1. The authorities of Elberton are, by the act of incorporation, clothed with power to license and regulate the sale of spirituous liquors in said town: Act of 1859, page 153; Acts of 1865 and 1866, page 277. It seems to us that in the very nature of this power to regulate, is the power to confine the sale to certain houses, to certain places or localities, and to certain persons: 5 Georgia, 549; 10 Ibid.. 533; 18 Ibid., 603.

We see no reason why this power to regulate should not include the power to confine the sale to certain streets, certain houses, rooms in houses, or portions of a room. Any one may see that there may be special reasons, for police purposes, for the preservation of order, for the prevention of annoyance to quiet citizens, why, in particular instances, one or the other of these regulations might with great propriety be made.

The kind of regulation is left to the Council, and that power is exclusive in that body, nor will the Courts control *180its exercise, unless it be abused: 12 Georgia, 25; 19 Ibid., 490; 23 Ibid., 569.

We think, for these reasons, that there is nothing in this record showing any illegality in the action of the Council, confining the license to a particular room in the house of the applicants.
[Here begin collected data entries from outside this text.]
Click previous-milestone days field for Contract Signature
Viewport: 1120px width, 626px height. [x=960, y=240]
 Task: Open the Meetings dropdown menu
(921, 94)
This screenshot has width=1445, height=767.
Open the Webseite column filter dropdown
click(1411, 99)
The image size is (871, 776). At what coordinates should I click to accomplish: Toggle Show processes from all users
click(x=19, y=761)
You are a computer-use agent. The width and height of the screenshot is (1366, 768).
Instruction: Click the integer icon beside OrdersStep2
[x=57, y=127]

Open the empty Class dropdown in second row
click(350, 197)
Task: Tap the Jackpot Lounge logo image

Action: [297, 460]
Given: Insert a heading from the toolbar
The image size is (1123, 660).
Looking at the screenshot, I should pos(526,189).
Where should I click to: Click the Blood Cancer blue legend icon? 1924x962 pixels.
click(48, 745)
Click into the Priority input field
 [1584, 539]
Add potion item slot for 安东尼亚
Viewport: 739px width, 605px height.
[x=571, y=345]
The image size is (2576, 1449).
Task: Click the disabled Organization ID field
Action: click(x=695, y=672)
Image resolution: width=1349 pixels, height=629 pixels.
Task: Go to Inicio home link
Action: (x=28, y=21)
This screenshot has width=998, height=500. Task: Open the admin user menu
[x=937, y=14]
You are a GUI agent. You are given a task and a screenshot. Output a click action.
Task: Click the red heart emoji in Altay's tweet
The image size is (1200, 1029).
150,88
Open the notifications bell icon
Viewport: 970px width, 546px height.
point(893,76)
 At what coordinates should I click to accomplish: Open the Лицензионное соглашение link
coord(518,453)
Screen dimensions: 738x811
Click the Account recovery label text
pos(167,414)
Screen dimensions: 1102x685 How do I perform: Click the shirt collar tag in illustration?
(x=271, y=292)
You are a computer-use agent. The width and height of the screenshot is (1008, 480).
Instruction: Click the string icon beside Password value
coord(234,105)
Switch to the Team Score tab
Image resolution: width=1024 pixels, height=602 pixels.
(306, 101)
They might exercise their power to regulate either by a general ordinance, or by specific regulations in each case, as the circumstances may in that case demand.

2. But independently of the right to regulate, and therefore to confine the sale to a particular room, it is not clear to us that in this case there is not an effort to get permission to set up two liquor shops under one license. These two rooms, under the admitted facts, are so situated as, in a very fair sense, to make two different places. They open on different streets, there is no communication inside between them, and they are on different stories; they are to be kept each by a distinct member of the firm, who will keep a separate account. We think it was no abuse of the exercise of the sound judgment of the Council to conclude that each was a distinct place; and that the fact of one firm being the owner of both, did not alter the case. How much further, when the business should be opened, this distinctiveness would go, is tolerably evident. Perhaps they are to be visited by different classes of people, sell at different prices, and different quantities of the same named liquor, opened at different hours and have entirely different manners, customs and practices. How far the admitted facts make these two rooms different places the Council has determined as a question of fact. We see nothing in the case to justify the conclusion that this decision is an abuse of power, and we, for both the reasons given, affirm the judgment refusing the certiorari.

Judgment affirmed.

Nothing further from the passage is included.